Nel suo Messaggio per la XL Giornata Mondiale della pace (1° gennaio 2007), egli riprende e consolida il trinomio inscindibile tra «ecologia della natura», «ecologia umana» ed «ecologia sociale». È molto forte, nel suo Messaggio, il legame tra la questione ecologica e il fatto che in alcune regioni del pianeta si vivono ancora condizioni di grande arretratezza, in cui lo sviluppo è praticamente inceppato, anche a motivo del rialzo dei prezzi dell’energia. Chiede il Papa: «Che ne sarà di quelle popolazioni? Quale genere di sviluppo o di non-sviluppo sarà loro imposto dalla scarsità di rifornimenti energetici? Quali ingiustizie e antagonismi provocherà la corsa alle fonti di energia? E come reagiranno gli esclusi da questa corsa?».

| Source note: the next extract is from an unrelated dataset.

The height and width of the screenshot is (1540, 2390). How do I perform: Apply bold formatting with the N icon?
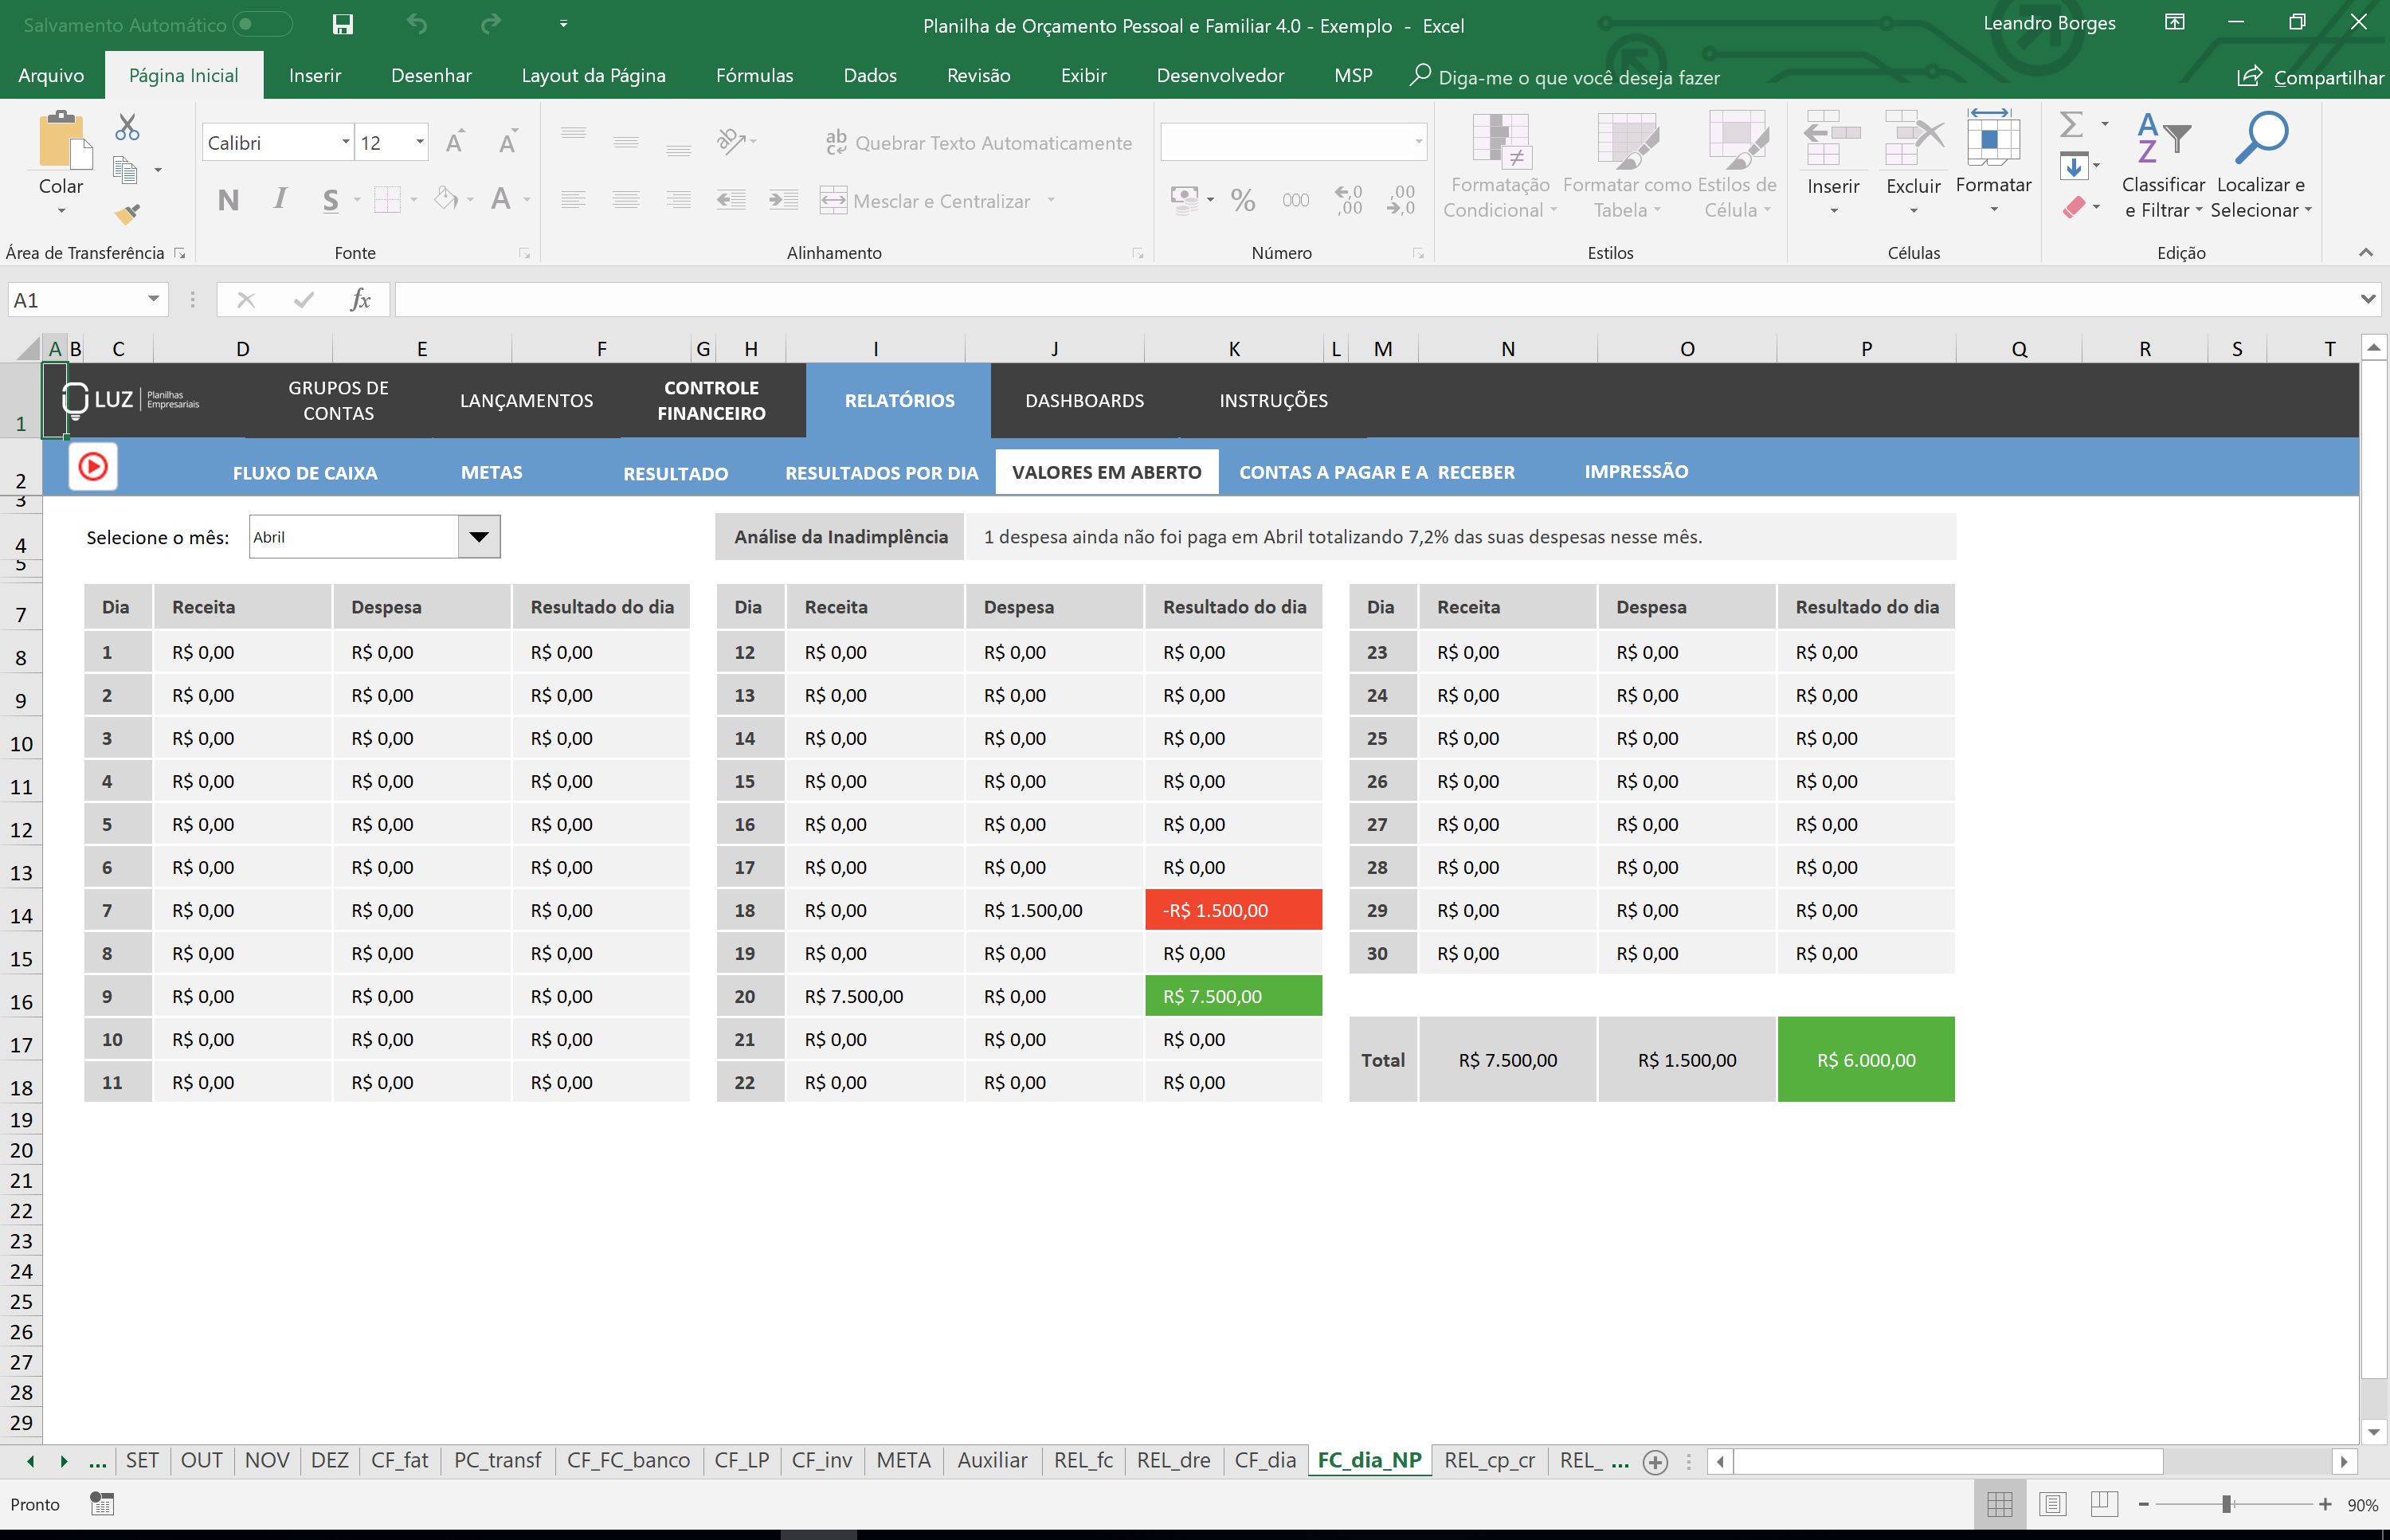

Lo stesso tono interrogativo sarà usato da Papa Benedetto XVI  nel Messaggio per la XLIII Giornata Mondiale della pace (1° gennaio 2010): «Come rimanere indifferenti di fronte alle problematiche che derivano da fenomeni quali i cambiamenti climatici, la desertificazione, il degrado e la perdita di produttività di vaste aree agricole, l’inquinamento dei fiumi e delle falde acquifere, la perdita della biodiversità, l’aumento di eventi naturali estremi, il disboscamento delle aree equatoriali e tropicali? Come trascurare il crescente fenomeno dei cosiddetti “profughi ambientali”: persone che, a causa del degrado dell’ambiente in cui vivono, lo devono lasciare — spesso insieme ai loro beni — per affrontare i pericoli e le incognite di uno spostamento forzato? Come non reagire di fronte ai conflitti già in atto e a quelli potenziali legati all’accesso alle risorse naturali?».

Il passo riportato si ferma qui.